An exact copy of every record is the required answer.

(Records supplied Opens)

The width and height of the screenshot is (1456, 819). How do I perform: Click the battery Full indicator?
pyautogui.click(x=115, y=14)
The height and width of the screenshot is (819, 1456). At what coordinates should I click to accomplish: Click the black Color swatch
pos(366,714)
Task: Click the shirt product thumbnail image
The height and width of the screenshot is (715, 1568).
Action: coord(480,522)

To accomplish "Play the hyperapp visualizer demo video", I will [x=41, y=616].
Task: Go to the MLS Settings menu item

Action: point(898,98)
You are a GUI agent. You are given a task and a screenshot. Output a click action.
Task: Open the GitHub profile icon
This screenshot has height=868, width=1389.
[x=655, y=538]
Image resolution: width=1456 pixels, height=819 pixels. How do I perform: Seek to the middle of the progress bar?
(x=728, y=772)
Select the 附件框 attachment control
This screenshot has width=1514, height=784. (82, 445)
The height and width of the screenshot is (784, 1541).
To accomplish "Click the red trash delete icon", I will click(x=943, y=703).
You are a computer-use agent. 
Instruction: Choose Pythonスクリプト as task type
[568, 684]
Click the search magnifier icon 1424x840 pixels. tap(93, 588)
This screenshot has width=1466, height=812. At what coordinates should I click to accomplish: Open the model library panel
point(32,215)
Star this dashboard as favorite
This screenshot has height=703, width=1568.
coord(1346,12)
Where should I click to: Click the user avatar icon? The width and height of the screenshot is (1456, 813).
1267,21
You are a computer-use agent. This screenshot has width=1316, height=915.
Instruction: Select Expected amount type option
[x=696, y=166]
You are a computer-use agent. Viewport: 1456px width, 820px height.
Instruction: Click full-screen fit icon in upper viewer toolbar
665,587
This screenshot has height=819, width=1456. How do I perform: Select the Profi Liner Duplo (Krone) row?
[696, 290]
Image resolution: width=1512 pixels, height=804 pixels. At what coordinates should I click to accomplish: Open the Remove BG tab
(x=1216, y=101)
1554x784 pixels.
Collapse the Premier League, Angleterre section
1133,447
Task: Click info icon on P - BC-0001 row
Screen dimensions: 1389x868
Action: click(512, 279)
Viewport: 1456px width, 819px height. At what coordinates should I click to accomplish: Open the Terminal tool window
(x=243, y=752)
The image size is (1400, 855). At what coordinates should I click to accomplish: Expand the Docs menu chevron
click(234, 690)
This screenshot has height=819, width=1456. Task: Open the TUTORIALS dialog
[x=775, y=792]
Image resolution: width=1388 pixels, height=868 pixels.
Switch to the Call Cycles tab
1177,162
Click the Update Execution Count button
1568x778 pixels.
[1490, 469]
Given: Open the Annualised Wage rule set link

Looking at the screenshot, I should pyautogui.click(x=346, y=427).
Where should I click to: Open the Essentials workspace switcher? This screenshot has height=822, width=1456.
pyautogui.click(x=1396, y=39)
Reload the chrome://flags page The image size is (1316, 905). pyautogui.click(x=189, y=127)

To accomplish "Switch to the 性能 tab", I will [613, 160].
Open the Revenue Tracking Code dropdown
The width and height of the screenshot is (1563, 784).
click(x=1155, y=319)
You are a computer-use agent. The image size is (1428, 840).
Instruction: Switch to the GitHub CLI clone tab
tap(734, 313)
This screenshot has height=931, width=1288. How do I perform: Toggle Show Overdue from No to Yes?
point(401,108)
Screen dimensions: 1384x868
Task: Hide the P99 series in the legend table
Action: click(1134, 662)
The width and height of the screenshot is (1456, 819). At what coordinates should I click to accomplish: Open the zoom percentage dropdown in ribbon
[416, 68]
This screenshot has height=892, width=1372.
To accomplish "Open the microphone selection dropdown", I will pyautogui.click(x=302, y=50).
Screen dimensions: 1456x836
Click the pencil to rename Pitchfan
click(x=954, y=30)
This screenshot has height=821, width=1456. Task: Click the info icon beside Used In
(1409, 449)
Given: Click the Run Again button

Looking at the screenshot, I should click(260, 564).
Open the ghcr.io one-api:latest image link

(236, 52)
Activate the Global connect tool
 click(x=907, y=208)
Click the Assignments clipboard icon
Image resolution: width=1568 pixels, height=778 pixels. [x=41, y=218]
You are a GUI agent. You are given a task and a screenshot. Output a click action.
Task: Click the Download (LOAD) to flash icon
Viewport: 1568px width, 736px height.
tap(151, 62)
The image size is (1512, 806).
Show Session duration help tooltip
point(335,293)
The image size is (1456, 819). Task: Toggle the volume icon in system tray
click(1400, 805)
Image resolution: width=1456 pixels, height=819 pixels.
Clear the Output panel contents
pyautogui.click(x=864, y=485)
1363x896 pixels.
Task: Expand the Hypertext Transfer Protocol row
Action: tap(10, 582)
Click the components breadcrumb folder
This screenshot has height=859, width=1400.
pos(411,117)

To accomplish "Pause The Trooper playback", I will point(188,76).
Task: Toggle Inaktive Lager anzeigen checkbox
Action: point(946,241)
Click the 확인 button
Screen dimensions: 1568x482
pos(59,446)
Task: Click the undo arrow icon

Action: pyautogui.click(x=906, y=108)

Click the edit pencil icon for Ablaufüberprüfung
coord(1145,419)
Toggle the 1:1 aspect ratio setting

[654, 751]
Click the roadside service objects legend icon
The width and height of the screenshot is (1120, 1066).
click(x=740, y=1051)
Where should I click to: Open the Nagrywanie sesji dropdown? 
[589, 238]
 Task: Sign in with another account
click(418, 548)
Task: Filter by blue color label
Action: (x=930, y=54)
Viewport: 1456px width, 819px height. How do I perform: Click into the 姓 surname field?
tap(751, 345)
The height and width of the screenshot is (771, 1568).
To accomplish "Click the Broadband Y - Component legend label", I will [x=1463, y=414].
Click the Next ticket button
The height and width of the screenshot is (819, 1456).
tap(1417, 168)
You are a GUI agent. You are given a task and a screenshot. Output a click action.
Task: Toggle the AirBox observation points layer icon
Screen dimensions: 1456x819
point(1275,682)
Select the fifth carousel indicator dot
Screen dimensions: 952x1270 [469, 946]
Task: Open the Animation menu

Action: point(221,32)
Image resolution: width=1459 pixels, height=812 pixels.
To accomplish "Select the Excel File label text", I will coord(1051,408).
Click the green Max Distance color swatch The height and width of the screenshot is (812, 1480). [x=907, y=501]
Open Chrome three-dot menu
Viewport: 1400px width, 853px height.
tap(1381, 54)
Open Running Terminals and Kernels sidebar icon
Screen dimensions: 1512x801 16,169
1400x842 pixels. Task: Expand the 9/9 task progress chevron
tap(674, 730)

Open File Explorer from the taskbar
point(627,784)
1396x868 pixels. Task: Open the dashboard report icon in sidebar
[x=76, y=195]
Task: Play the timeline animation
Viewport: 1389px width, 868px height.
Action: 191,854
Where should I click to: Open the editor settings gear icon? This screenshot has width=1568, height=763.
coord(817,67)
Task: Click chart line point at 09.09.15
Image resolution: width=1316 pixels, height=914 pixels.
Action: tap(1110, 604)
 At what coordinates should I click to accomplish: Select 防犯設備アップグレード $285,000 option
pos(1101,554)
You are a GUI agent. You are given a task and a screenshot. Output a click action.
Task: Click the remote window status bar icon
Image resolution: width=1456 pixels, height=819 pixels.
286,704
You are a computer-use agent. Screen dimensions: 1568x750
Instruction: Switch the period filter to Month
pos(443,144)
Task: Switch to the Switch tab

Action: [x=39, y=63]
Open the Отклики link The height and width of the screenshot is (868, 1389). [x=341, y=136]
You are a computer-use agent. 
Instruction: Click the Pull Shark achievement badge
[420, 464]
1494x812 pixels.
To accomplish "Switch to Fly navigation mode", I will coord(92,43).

(Records supplied Closes)

[Exercise solution]
The width and height of the screenshot is (1456, 819). How do I perform: Click the battery Full indicator?
pyautogui.click(x=115, y=14)
The height and width of the screenshot is (819, 1456). At what coordinates should I click to accomplish: Click the black Color swatch
pos(366,714)
Task: Click the shirt product thumbnail image
The height and width of the screenshot is (715, 1568).
Action: coord(480,522)

To accomplish "Play the hyperapp visualizer demo video", I will [x=41, y=616].
Task: Go to the MLS Settings menu item

Action: point(898,98)
You are a GUI agent. You are given a task and a screenshot. Output a click action.
Task: Open the GitHub profile icon
This screenshot has height=868, width=1389.
[x=655, y=538]
Image resolution: width=1456 pixels, height=819 pixels. How do I perform: Seek to the middle of the progress bar?
(x=728, y=772)
Select the 附件框 attachment control
This screenshot has width=1514, height=784. (82, 445)
The height and width of the screenshot is (784, 1541).
To accomplish "Click the red trash delete icon", I will click(x=943, y=703).
You are a computer-use agent. 
Instruction: Choose Pythonスクリプト as task type
[568, 684]
Click the search magnifier icon 1424x840 pixels. tap(93, 588)
This screenshot has width=1466, height=812. At what coordinates should I click to accomplish: Open the model library panel
point(32,215)
Star this dashboard as favorite
This screenshot has height=703, width=1568.
coord(1346,12)
Where should I click to: Click the user avatar icon? The width and height of the screenshot is (1456, 813).
1267,21
You are a computer-use agent. This screenshot has width=1316, height=915.
Instruction: Select Expected amount type option
[x=696, y=166]
You are a computer-use agent. Viewport: 1456px width, 820px height.
Instruction: Click full-screen fit icon in upper viewer toolbar
665,587
This screenshot has height=819, width=1456. How do I perform: Select the Profi Liner Duplo (Krone) row?
[696, 290]
Image resolution: width=1512 pixels, height=804 pixels. At what coordinates should I click to accomplish: Open the Remove BG tab
(x=1216, y=101)
1554x784 pixels.
Collapse the Premier League, Angleterre section
1133,447
Task: Click info icon on P - BC-0001 row
Screen dimensions: 1389x868
Action: click(512, 279)
Viewport: 1456px width, 819px height. At what coordinates should I click to accomplish: Open the Terminal tool window
(x=243, y=752)
The image size is (1400, 855). At what coordinates should I click to accomplish: Expand the Docs menu chevron
click(234, 690)
This screenshot has height=819, width=1456. Task: Open the TUTORIALS dialog
[x=775, y=792]
Image resolution: width=1388 pixels, height=868 pixels.
Switch to the Call Cycles tab
1177,162
Click the Update Execution Count button
1568x778 pixels.
[1490, 469]
Given: Open the Annualised Wage rule set link

Looking at the screenshot, I should pyautogui.click(x=346, y=427).
Where should I click to: Open the Essentials workspace switcher? This screenshot has height=822, width=1456.
pyautogui.click(x=1396, y=39)
Reload the chrome://flags page The image size is (1316, 905). pyautogui.click(x=189, y=127)

To accomplish "Switch to the 性能 tab", I will [613, 160].
Open the Revenue Tracking Code dropdown
The width and height of the screenshot is (1563, 784).
click(x=1155, y=319)
You are a computer-use agent. The image size is (1428, 840).
Instruction: Switch to the GitHub CLI clone tab
tap(734, 313)
This screenshot has height=931, width=1288. How do I perform: Toggle Show Overdue from No to Yes?
point(401,108)
Screen dimensions: 1384x868
Task: Hide the P99 series in the legend table
Action: click(1134, 662)
The width and height of the screenshot is (1456, 819). At what coordinates should I click to accomplish: Open the zoom percentage dropdown in ribbon
[416, 68]
This screenshot has height=892, width=1372.
To accomplish "Open the microphone selection dropdown", I will pyautogui.click(x=302, y=50).
Screen dimensions: 1456x836
Click the pencil to rename Pitchfan
click(x=954, y=30)
This screenshot has height=821, width=1456. Task: Click the info icon beside Used In
(1409, 449)
Given: Click the Run Again button

Looking at the screenshot, I should click(260, 564).
Open the ghcr.io one-api:latest image link

(236, 52)
Activate the Global connect tool
 click(x=907, y=208)
Click the Assignments clipboard icon
Image resolution: width=1568 pixels, height=778 pixels. [x=41, y=218]
You are a GUI agent. You are given a task and a screenshot. Output a click action.
Task: Click the Download (LOAD) to flash icon
Viewport: 1568px width, 736px height.
tap(151, 62)
The image size is (1512, 806).
Show Session duration help tooltip
point(335,293)
The image size is (1456, 819). Task: Toggle the volume icon in system tray
click(1400, 805)
Image resolution: width=1456 pixels, height=819 pixels.
Clear the Output panel contents
pyautogui.click(x=864, y=485)
1363x896 pixels.
Task: Expand the Hypertext Transfer Protocol row
Action: tap(10, 582)
Click the components breadcrumb folder
This screenshot has height=859, width=1400.
pos(411,117)

To accomplish "Pause The Trooper playback", I will point(188,76).
Task: Toggle Inaktive Lager anzeigen checkbox
Action: point(946,241)
Click the 확인 button
Screen dimensions: 1568x482
pos(59,446)
Task: Click the undo arrow icon

Action: pyautogui.click(x=906, y=108)

Click the edit pencil icon for Ablaufüberprüfung
coord(1145,419)
Toggle the 1:1 aspect ratio setting

[654, 751]
Click the roadside service objects legend icon
The width and height of the screenshot is (1120, 1066).
click(x=740, y=1051)
Where should I click to: Open the Nagrywanie sesji dropdown? 
[589, 238]
 Task: Sign in with another account
click(418, 548)
Task: Filter by blue color label
Action: (x=930, y=54)
Viewport: 1456px width, 819px height. How do I perform: Click into the 姓 surname field?
tap(751, 345)
The height and width of the screenshot is (771, 1568).
To accomplish "Click the Broadband Y - Component legend label", I will [x=1463, y=414].
Click the Next ticket button
The height and width of the screenshot is (819, 1456).
tap(1417, 168)
You are a GUI agent. You are given a task and a screenshot. Output a click action.
Task: Toggle the AirBox observation points layer icon
Screen dimensions: 1456x819
point(1275,682)
Select the fifth carousel indicator dot
Screen dimensions: 952x1270 [469, 946]
Task: Open the Animation menu

Action: point(221,32)
Image resolution: width=1459 pixels, height=812 pixels.
To accomplish "Select the Excel File label text", I will coord(1051,408).
Click the green Max Distance color swatch The height and width of the screenshot is (812, 1480). [x=907, y=501]
Open Chrome three-dot menu
Viewport: 1400px width, 853px height.
tap(1381, 54)
Open Running Terminals and Kernels sidebar icon
Screen dimensions: 1512x801 16,169
1400x842 pixels. Task: Expand the 9/9 task progress chevron
tap(674, 730)

Open File Explorer from the taskbar
point(627,784)
1396x868 pixels. Task: Open the dashboard report icon in sidebar
[x=76, y=195]
Task: Play the timeline animation
Viewport: 1389px width, 868px height.
Action: 191,854
Where should I click to: Open the editor settings gear icon? This screenshot has width=1568, height=763.
coord(817,67)
Task: Click chart line point at 09.09.15
Image resolution: width=1316 pixels, height=914 pixels.
Action: tap(1110, 604)
 At what coordinates should I click to accomplish: Select 防犯設備アップグレード $285,000 option
pos(1101,554)
You are a GUI agent. You are given a task and a screenshot. Output a click action.
Task: Click the remote window status bar icon
Image resolution: width=1456 pixels, height=819 pixels.
286,704
You are a computer-use agent. Screen dimensions: 1568x750
Instruction: Switch the period filter to Month
pos(443,144)
Task: Switch to the Switch tab

Action: [x=39, y=63]
Open the Отклики link The height and width of the screenshot is (868, 1389). [x=341, y=136]
You are a computer-use agent. 
Instruction: Click the Pull Shark achievement badge
[420, 464]
1494x812 pixels.
To accomplish "Switch to Fly navigation mode", I will coord(92,43).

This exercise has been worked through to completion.